Extracted data —
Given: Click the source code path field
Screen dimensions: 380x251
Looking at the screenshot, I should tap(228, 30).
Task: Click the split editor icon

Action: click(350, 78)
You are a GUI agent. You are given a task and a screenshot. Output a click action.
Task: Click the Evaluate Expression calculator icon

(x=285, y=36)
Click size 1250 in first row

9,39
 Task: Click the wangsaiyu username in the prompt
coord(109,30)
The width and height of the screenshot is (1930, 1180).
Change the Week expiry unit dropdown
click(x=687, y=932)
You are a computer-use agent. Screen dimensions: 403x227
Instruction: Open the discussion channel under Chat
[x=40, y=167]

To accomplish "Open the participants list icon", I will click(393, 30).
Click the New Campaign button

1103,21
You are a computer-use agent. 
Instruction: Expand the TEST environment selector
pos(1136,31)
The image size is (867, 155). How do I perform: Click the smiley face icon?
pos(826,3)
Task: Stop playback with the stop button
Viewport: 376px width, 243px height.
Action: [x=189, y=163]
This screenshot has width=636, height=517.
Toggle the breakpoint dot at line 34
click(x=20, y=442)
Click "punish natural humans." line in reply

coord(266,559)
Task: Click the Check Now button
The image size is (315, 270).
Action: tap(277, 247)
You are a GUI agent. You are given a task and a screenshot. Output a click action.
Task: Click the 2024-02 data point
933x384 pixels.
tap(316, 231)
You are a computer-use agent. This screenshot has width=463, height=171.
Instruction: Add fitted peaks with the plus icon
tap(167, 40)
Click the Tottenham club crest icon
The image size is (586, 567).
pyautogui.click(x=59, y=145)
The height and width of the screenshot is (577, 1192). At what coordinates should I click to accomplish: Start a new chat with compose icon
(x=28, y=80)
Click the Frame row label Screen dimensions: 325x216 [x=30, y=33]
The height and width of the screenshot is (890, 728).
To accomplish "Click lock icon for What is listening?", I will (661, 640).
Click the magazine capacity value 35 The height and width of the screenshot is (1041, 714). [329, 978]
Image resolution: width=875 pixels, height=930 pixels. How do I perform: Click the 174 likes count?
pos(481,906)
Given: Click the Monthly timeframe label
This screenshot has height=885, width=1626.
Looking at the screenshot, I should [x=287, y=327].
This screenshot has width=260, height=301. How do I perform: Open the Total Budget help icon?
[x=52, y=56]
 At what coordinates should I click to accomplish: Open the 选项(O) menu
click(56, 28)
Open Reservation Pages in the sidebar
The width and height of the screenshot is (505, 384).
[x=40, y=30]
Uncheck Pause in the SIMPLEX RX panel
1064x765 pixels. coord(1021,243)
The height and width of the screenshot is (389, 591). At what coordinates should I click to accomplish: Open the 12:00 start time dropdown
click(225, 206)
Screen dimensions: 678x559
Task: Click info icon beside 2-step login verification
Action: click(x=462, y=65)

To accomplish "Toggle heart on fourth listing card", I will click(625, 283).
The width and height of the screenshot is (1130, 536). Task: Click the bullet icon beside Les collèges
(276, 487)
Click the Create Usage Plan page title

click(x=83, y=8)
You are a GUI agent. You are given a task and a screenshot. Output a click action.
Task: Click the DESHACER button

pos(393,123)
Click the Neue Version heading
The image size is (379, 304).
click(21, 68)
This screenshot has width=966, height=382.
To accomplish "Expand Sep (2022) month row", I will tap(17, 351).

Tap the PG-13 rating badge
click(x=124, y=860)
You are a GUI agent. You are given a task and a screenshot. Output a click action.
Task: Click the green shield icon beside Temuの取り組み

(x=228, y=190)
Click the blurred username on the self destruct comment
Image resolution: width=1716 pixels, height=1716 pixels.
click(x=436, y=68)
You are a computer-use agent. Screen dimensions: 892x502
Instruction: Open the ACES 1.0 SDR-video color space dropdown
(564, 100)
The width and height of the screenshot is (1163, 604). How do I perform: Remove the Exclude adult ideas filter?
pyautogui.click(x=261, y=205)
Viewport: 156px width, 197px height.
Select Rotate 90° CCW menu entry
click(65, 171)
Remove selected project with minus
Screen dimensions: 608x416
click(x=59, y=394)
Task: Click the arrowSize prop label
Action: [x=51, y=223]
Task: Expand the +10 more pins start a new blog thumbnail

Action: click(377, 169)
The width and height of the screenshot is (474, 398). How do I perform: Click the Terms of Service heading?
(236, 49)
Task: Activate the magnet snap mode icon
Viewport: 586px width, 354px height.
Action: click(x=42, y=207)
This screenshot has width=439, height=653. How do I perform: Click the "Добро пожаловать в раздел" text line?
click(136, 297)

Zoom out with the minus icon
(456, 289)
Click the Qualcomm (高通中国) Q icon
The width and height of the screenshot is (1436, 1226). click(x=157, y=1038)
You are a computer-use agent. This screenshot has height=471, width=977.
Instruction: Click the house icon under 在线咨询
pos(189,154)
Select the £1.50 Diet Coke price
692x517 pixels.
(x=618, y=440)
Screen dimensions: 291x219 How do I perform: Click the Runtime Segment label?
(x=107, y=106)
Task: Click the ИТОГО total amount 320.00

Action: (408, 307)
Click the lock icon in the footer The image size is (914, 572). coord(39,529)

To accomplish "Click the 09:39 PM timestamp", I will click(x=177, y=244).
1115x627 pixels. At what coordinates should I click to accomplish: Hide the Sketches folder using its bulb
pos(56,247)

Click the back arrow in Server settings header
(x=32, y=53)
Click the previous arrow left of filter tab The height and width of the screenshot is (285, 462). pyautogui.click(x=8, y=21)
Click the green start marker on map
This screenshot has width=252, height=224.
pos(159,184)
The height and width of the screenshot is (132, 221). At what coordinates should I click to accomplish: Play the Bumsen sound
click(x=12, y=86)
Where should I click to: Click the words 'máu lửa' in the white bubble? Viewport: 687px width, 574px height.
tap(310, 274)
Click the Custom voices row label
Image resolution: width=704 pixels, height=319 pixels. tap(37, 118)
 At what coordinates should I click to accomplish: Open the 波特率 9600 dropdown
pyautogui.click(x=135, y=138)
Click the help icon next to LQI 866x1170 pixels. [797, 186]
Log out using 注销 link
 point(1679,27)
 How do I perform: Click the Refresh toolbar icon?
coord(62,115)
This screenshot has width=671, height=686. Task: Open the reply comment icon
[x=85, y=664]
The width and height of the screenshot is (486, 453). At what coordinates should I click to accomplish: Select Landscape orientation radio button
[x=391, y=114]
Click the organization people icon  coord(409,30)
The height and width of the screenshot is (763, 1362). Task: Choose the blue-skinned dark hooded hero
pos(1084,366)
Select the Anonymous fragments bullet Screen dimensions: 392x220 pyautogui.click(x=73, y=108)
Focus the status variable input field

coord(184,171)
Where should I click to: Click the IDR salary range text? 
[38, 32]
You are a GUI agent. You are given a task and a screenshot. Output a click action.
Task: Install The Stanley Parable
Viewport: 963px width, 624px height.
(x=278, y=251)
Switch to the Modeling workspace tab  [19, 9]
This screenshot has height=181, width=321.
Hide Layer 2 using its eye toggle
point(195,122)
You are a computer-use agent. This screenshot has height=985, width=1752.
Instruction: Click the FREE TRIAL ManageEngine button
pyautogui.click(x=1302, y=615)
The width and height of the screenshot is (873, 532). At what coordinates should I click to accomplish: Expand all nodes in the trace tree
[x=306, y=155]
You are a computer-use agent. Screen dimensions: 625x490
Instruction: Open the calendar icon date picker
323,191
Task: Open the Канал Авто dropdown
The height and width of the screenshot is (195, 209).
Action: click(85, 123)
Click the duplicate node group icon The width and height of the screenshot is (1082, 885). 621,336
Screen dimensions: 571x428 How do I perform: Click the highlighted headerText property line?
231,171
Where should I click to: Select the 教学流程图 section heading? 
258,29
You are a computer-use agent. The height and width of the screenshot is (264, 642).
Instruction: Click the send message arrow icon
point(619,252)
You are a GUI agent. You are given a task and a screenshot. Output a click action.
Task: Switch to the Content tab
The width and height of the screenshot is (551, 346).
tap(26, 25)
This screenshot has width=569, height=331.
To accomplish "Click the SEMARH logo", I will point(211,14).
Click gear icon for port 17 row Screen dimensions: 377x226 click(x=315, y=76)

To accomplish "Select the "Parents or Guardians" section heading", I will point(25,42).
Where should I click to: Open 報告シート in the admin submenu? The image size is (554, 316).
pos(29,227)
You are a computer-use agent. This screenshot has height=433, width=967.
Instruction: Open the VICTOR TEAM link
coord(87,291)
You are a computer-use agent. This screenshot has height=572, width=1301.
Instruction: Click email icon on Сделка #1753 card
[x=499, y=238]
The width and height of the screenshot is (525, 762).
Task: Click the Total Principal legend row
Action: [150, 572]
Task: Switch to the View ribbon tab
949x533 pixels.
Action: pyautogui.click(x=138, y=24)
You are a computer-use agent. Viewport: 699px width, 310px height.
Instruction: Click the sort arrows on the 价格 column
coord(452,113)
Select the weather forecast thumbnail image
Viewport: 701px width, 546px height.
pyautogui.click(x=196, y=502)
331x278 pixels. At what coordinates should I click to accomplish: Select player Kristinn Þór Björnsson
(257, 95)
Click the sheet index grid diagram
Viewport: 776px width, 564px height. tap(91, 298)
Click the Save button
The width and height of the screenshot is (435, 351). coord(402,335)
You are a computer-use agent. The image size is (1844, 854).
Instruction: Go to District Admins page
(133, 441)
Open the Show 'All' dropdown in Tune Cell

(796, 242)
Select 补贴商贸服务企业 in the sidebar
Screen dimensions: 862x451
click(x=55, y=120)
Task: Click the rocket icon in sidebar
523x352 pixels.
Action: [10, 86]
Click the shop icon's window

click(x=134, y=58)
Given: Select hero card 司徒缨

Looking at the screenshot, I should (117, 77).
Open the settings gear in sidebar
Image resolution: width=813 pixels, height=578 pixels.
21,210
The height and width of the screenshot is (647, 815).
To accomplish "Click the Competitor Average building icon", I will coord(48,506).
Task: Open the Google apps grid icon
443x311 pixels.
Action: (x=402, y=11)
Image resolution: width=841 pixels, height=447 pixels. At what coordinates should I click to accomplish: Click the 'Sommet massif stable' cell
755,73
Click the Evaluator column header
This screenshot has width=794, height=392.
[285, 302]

Exercise — Search the preceding listing for "Switch", then copy every line that holds it.

Response below —
Switch to the Modeling workspace tab  [19, 9]
Task: Switch to the Content tab
Task: Switch to the View ribbon tab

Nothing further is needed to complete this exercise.